Get your full text copy in PDF
Diana Anna Dmuchowska, Pawel Krasnicki, Iwona Obuchowska, Jan Kochanowicz, Anna Syta-Krzyżanowska, Zofia Mariak
Med Sci Monit 2012; 18(11): CS105-108
Background: There is a vast discrepancy between the incidence of skull base metastases reported in vivo and at autopsy. Asymptomatic character or unspecific symptoms make the diagnosis difficult, particularly in patients with no history of cancer. Our case illustrates a skull base metastasis from breast cancer, detected in a diagnostic process initiated by ophthalmologic examination.

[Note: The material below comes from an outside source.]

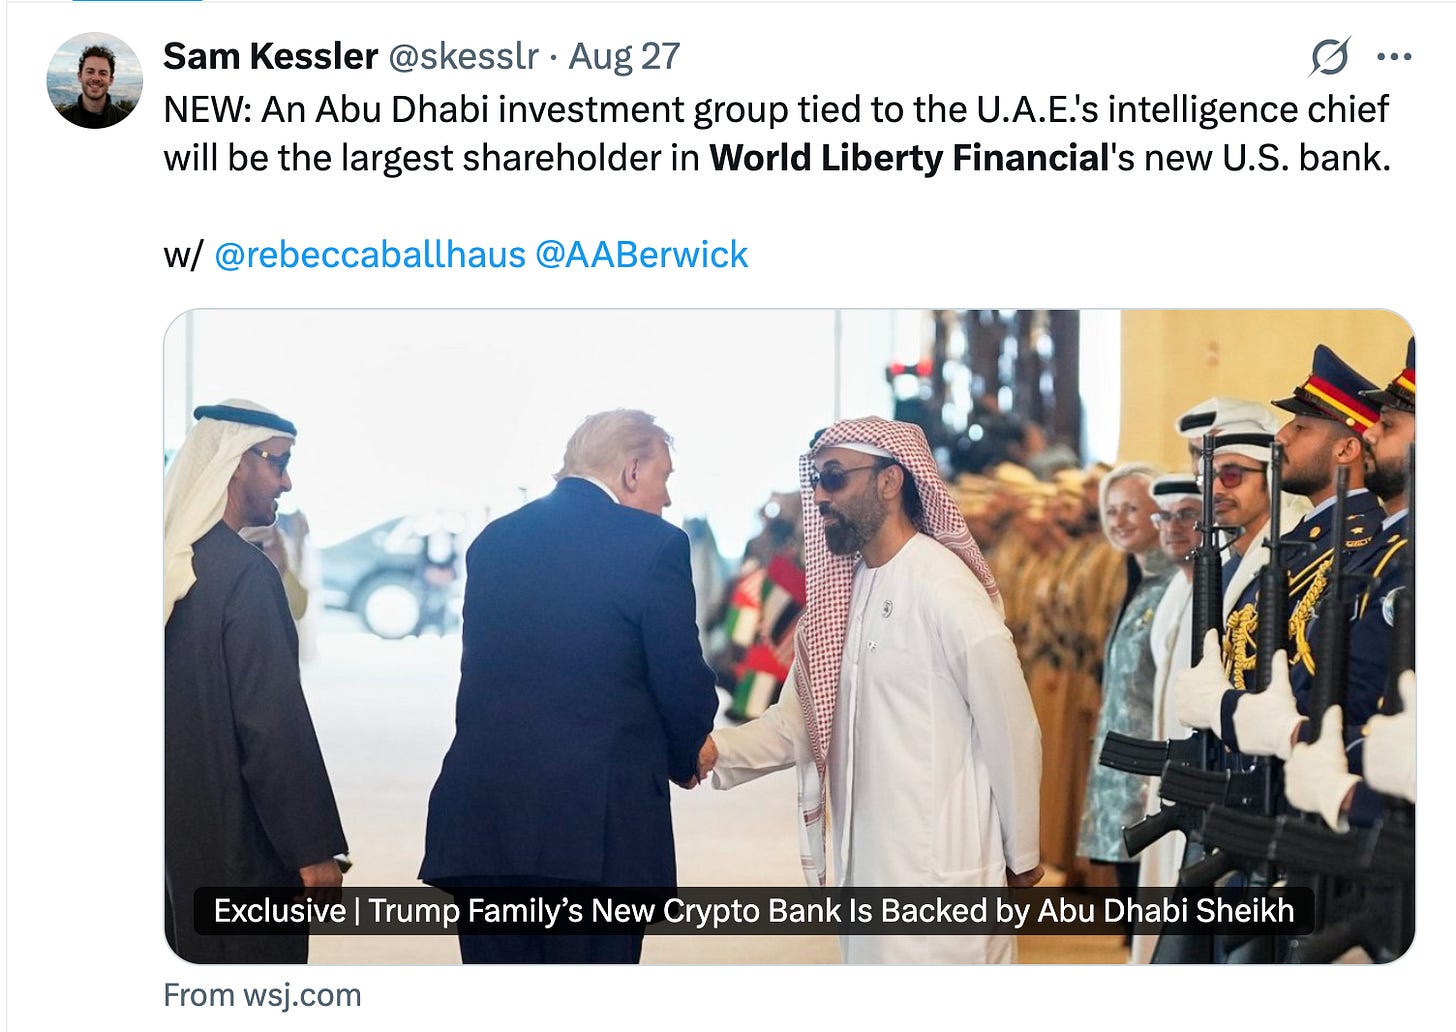Click the NEW: Abu Dhabi post text
Image resolution: width=1456 pixels, height=1032 pixels.
coord(777,134)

Case Report: We report the case of a 53-year-old woman complaining of ptosis and diplopia, with concomitant loss of skin sensation within the right half of the forehead, and without any other worrisome symptoms or signs. Ophthalmic examination revealed impairment in eye movements, slight proptosis and corneal hypoesthesia on the right side, with normal pupillary light reflexes. The anterior and posterior segments of the eye were normal. Based on CT and MRI, an extensive tumor was detected, infiltrating the right orbit and the frontotemporal region of the skull base, and producing edema of the adjacent aspects of the brain. Aside from partial palsy of the oculomotor nerve and the ophthalmic division of the trigeminal nerve, no abnormalities were found on neurological examination. Explorative craniotomy and histopathological findings revealed a skull base metastasis from breast cancer.
Conclusions: Diplopia, ptosis, proptosis, and ophthalmic nerve sensory loss may be the only manifestation of a skull base metastasis. Careful ophthalmologic examination is crucial in early detection of this life-threatening condition.